Ora la vicenda, che ripropone uno spaccato dell'Italia in cui le persone omosessuali venivano definite «invertiti» o «pederasti» e ovviamente il processo basato sul reato di plagio voleva colpire questo tipo di «devianza» , è diventato un film presentato in concorso a Venezia 79, Il signore delle formiche, diretto da Gianni Amelio che fa un'operazione simile a quella del Craxi in Hammamet, innestando una vicenda reale nella sua (auto)biografia più politica o personale. Perché è vero che il racconto del personaggio di Aldo Braibanti, interpretato con straordinaria aderenza da Luigi Lo Cascio, segue esattamente quello storico dal laboratorio artistico di Castell'Arquato in provincia di Piacenza, agli anni romani e al processo ma Amelio, insieme agli sceneggiatori Edoardo Petti e Federico Fava, poi inizia a inventare la realtà siamo pur sempre in un film di finzione cambiando il nome e cognome alla giovane vittima di tutta questa vicenda, che qui si chiama Ettore (bravissimo l'esordiente Leonardo Maltese) mentre nella realtà è Giovanni Sanfratello, e costruendo un peculiare personaggio, il giornalista dell'Unità Ennio impersonato da Elio Germano. «Non potevo tacere il nome di Braibanti che è il focus del film spiega il regista ma ho cambiato i nomi della famiglia vera perché non volevo che la storia diventasse un fatto personale mentre invece volevo che rappresentasse una famiglia simbolica classica della provincia italiana». Questa invenzione, se da una parte esclude dal ricordo, e dalla denuncia di quanto gli è accaduto, la principale vittima, lobotomizzata, della vicenda, dall'altra apre il film agli spunti più autobiografici del settantenne Gianni Amelio che, solo qualche anno fa, ha fatto coming out: «Certe parole sono state dette a me, quando avevo 16 anni, e nel film le faccio ripetere ad un personaggio in calabrese, perché io sono calabrese: L'omosessuale ha due scelte, o si cura o si ammazza» sottolinea il regista de Il signore delle formiche che uscirà nelle sale domani.

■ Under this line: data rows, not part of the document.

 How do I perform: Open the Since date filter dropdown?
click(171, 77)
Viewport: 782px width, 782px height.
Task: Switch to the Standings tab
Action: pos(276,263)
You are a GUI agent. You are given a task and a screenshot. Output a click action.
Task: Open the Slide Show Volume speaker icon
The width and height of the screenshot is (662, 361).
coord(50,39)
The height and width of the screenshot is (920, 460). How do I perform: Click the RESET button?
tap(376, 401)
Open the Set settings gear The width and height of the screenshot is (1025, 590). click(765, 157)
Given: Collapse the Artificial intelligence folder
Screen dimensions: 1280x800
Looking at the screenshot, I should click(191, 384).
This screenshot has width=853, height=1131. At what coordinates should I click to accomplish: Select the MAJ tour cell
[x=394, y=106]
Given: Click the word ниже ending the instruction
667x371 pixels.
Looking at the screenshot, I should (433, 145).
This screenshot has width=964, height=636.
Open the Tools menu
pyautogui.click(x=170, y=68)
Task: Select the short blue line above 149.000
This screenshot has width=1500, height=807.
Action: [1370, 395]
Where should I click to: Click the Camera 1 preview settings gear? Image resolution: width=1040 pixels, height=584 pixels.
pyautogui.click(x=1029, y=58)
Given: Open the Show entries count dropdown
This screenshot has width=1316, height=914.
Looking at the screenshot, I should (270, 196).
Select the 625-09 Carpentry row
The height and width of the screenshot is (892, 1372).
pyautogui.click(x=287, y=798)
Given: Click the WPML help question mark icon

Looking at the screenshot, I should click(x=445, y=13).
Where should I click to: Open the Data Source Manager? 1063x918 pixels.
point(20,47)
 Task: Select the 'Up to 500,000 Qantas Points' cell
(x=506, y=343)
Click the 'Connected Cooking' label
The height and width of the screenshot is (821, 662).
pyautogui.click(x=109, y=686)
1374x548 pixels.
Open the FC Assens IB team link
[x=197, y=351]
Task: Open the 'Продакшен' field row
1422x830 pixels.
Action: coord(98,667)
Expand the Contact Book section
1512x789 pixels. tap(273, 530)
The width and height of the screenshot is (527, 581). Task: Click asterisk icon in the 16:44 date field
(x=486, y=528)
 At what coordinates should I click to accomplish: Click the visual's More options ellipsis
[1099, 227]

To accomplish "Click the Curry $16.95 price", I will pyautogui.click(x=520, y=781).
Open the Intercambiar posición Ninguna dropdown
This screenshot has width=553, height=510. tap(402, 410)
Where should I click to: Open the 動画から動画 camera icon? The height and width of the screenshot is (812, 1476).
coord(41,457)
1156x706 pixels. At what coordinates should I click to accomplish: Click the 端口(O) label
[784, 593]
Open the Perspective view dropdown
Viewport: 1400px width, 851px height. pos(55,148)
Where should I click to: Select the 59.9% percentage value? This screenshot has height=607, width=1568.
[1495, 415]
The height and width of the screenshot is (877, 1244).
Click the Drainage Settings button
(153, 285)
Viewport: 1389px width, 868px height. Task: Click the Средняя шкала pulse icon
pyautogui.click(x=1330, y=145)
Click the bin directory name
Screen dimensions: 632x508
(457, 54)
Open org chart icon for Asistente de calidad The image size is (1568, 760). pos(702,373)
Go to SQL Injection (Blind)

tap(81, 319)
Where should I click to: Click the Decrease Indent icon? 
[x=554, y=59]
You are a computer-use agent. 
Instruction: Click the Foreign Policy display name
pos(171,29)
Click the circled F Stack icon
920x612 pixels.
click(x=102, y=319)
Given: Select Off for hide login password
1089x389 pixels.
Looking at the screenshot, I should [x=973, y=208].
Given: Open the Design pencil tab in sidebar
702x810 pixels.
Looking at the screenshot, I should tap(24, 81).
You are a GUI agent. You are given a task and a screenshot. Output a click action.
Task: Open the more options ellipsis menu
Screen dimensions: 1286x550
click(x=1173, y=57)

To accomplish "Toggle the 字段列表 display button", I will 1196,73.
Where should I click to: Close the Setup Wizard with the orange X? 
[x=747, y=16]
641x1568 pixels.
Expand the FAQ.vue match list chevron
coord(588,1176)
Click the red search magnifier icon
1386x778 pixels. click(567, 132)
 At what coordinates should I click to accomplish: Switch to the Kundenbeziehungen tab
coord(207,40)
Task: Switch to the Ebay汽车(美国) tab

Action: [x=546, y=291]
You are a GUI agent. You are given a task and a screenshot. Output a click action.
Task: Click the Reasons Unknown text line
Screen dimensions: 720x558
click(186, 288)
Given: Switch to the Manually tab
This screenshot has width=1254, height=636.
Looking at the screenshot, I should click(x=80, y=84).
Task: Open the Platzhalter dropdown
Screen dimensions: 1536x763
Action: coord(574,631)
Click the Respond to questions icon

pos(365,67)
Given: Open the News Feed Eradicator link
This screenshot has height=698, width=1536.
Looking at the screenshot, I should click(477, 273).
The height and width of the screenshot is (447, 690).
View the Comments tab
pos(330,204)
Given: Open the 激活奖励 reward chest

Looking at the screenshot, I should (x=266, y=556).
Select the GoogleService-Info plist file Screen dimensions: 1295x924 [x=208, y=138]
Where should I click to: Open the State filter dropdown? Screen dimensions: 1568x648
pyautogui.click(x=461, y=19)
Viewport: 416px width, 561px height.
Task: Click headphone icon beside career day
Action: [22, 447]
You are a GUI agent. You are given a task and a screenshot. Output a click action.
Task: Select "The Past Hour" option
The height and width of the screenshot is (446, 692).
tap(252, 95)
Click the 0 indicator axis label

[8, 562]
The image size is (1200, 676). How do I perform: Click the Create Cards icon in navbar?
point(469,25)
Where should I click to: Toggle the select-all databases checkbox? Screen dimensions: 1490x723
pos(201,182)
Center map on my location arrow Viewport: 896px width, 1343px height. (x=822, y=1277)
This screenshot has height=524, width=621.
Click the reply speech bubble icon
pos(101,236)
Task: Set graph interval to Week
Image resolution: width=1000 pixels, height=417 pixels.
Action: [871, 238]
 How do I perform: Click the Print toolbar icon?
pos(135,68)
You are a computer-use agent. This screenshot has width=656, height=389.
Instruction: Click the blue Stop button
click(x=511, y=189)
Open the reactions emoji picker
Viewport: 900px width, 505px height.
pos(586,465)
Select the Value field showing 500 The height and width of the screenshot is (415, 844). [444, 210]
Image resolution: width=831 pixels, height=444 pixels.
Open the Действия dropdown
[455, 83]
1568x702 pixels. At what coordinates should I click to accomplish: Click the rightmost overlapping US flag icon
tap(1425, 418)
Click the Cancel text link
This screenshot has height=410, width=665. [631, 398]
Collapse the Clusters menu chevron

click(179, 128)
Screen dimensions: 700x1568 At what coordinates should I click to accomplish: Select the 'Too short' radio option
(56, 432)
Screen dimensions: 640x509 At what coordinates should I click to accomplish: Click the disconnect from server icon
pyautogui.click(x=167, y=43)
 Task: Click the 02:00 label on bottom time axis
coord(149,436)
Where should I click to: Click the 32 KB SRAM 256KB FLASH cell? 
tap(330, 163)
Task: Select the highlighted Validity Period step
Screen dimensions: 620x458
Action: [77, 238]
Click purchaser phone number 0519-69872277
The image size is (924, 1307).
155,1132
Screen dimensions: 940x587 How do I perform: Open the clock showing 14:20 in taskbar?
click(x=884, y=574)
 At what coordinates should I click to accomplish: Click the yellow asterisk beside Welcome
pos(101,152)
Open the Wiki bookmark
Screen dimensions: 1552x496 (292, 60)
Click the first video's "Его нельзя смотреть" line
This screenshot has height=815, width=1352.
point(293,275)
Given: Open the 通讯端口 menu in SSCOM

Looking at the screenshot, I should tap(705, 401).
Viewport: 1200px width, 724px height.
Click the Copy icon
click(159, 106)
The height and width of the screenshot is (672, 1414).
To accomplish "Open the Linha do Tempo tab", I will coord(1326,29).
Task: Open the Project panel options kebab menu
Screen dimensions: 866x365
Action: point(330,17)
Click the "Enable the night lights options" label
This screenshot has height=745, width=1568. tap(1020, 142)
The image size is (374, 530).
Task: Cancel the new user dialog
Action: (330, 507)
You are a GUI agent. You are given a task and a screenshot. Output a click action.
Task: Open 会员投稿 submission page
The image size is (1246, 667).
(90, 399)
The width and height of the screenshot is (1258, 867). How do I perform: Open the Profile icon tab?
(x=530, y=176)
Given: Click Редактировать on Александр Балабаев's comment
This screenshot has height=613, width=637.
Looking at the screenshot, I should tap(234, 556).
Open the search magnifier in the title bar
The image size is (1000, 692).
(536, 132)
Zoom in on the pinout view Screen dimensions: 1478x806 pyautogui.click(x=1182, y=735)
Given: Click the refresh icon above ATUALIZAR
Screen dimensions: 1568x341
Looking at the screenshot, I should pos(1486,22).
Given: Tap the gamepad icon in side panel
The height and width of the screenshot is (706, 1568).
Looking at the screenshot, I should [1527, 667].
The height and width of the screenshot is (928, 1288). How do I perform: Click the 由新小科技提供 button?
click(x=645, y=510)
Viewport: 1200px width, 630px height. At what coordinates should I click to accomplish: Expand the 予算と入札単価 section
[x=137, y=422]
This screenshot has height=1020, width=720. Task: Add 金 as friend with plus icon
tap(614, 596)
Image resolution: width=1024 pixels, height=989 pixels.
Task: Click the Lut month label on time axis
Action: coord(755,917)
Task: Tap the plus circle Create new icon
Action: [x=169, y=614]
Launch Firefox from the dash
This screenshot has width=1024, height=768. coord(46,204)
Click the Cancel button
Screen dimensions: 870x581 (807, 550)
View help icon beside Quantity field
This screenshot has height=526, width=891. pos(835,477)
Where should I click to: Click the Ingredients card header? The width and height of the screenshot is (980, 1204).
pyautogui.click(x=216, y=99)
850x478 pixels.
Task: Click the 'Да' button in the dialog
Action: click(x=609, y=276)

Sembra proprio che Amelio abbia voluto chiudere alcuni conti personali con il suo passato perché, attraverso il personaggio del giornalista dell'Unità ossia, ricordiamolo ora che non c'è più, il quotidiano organo del Partito Comunista italiano attacca proprio quell'area politica. Spingendosi a mettere in scena un caporedattore, anche qui interpretato con grande efficacia da Giovanni Visentin, che censura gli articoli del suo giornalista sul caso Braibanti spingendolo addirittura alle dimissioni. Sui titoli di testa del film campeggia la scritta «Liberamente ispirato a fatti accaduti negli anni Sessanta» per cui è indubbio che Amelio abbia voluto raccontare la «sua» esperienza di realtà celebrando invece il Partito Radicale che, grazie a Pannella omaggiato con l'immagine di una Emma Bonino ripresa al giorno d'oggi che però ha iniziato a fare politica successivamente, nel '74, è stato quello che ha capeggiato la protesta di tanti intellettuali, da Moravia a Pasolini a Marco Bellocchio che ora è il produttore del film con Ibc Movie, Tenderstories e Rai Cinema, contro un processo scandaloso, arrivando poi, nel 1981, alla cancellazione del reato di plagio.
Un film dunque molto personale come evidenziato dallo stesso Amelio che, all'inizio della conferenza stampa, prima di aver avuto un diverbio con il critico dell'Espresso Fabio Ferzetti per un titolo di due anni fa su Hammamet, si è confidato così con i giornalisti: «Ci sono in me delle fragilità umane che io ho rivissuto con questo film. Ho scoperto le stesse fragilità di Aldo Braibanti, questo ha giovato al film ma non a me come persona.
Penso di aver dato il massimo come regista. Braibanti si è innamorato, mi sono innamorato anch'io. Non mi è andata male come a Braibanti, non sono andato in carcere come lui ma sono chiuso in un mio carcere personale. Sono l'uomo più disperato del mondo».